= Assignment =
Copy out every line of the records where the string "screenshot" occurs.

--- Material to process Enclosed Below ---

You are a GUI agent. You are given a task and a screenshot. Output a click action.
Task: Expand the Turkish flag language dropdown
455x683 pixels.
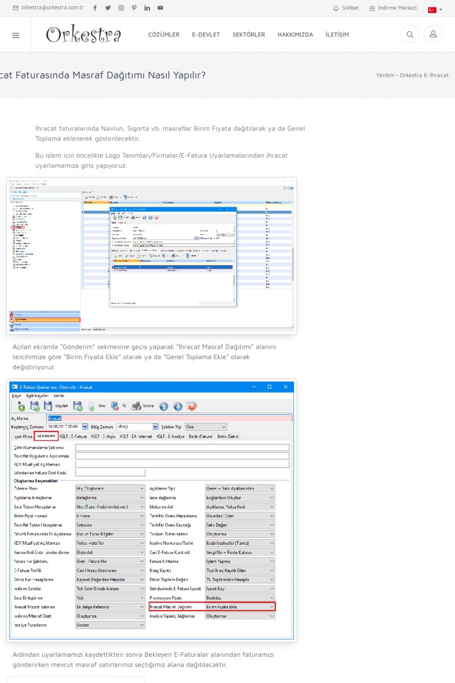(x=435, y=10)
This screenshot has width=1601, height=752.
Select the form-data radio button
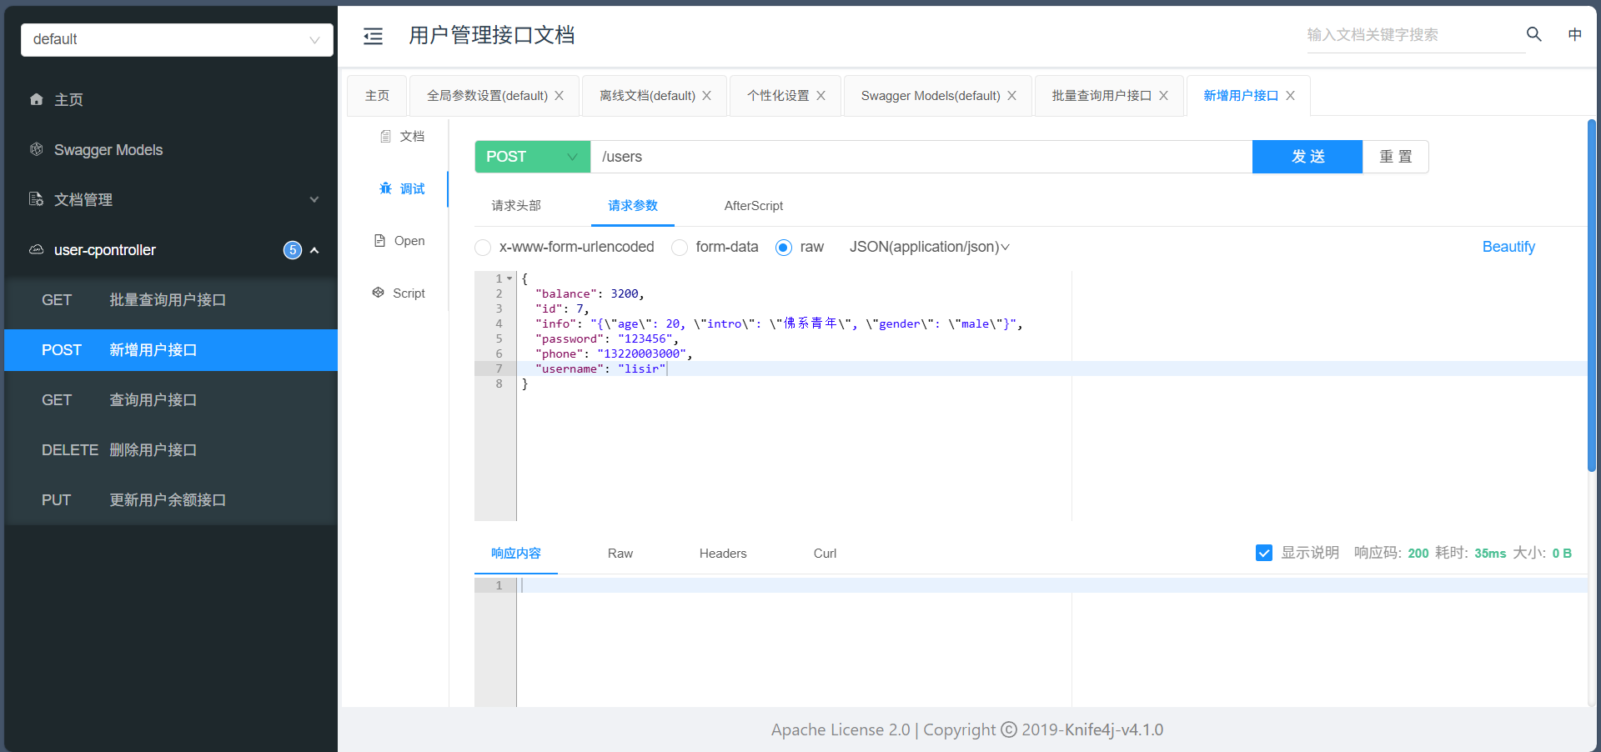680,248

--- End of Enclosed Material to process ---

= Output for this task =
You are a GUI agent. You are given a task and a screenshot. Output a click action.
This screenshot has width=1601, height=752.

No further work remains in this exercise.